◆ GOAL:
Return the items from the line containing "Click the plus attach icon" through the line containing "pos(176,31)", both included, reproduced exactly.

◆ PROVIDED DATA:
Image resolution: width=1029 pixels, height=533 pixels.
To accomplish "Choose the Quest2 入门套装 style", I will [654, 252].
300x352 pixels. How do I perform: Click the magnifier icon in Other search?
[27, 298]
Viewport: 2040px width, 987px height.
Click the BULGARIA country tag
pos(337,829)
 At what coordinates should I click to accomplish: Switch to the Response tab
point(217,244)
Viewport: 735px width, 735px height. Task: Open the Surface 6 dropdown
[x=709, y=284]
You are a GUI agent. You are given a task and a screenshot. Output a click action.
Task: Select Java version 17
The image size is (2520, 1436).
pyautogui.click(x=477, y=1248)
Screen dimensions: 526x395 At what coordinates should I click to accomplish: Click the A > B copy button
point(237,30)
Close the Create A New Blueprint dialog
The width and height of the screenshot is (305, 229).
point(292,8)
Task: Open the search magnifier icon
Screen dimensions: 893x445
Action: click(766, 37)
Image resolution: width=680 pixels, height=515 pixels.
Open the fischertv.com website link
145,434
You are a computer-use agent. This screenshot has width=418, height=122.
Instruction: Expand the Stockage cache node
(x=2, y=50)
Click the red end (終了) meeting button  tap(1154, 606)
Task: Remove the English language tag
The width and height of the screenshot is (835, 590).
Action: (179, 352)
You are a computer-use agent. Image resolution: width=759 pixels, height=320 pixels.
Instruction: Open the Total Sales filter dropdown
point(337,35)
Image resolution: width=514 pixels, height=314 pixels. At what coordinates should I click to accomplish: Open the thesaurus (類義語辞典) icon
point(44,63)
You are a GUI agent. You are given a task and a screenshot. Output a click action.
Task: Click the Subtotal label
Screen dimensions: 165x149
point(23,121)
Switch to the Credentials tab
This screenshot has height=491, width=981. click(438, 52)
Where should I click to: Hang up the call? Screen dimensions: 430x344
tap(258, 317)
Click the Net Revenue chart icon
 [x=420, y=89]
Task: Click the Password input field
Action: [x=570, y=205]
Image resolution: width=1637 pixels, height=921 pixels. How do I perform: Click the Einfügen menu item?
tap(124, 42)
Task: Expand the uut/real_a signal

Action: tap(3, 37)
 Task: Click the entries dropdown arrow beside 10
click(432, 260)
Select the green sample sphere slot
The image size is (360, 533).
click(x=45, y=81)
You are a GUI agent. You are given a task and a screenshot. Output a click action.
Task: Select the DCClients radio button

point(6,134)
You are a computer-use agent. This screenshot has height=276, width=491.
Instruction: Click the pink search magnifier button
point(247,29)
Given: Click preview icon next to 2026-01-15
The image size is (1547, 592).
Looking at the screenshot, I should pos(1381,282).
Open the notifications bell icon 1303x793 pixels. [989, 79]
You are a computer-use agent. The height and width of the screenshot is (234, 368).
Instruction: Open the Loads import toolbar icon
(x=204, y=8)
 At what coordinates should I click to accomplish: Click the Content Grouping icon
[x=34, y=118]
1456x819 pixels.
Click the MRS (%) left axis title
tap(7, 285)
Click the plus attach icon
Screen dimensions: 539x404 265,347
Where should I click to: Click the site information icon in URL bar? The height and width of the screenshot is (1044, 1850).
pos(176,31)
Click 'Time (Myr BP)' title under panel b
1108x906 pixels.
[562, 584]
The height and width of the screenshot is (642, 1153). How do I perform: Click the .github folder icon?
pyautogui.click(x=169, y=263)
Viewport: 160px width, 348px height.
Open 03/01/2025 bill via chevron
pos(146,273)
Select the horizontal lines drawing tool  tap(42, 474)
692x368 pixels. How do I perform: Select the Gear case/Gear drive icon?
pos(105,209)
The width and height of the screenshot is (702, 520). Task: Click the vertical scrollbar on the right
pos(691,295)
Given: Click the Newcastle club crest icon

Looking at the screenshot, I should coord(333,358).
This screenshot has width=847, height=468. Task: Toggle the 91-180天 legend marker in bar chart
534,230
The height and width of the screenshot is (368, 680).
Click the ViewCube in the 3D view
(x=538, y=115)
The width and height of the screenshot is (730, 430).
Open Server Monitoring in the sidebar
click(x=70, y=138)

◆ RESULT FOR THIS TASK:
Click the plus attach icon
Screen dimensions: 539x404 265,347
Where should I click to: Click the site information icon in URL bar? The height and width of the screenshot is (1044, 1850).
pos(176,31)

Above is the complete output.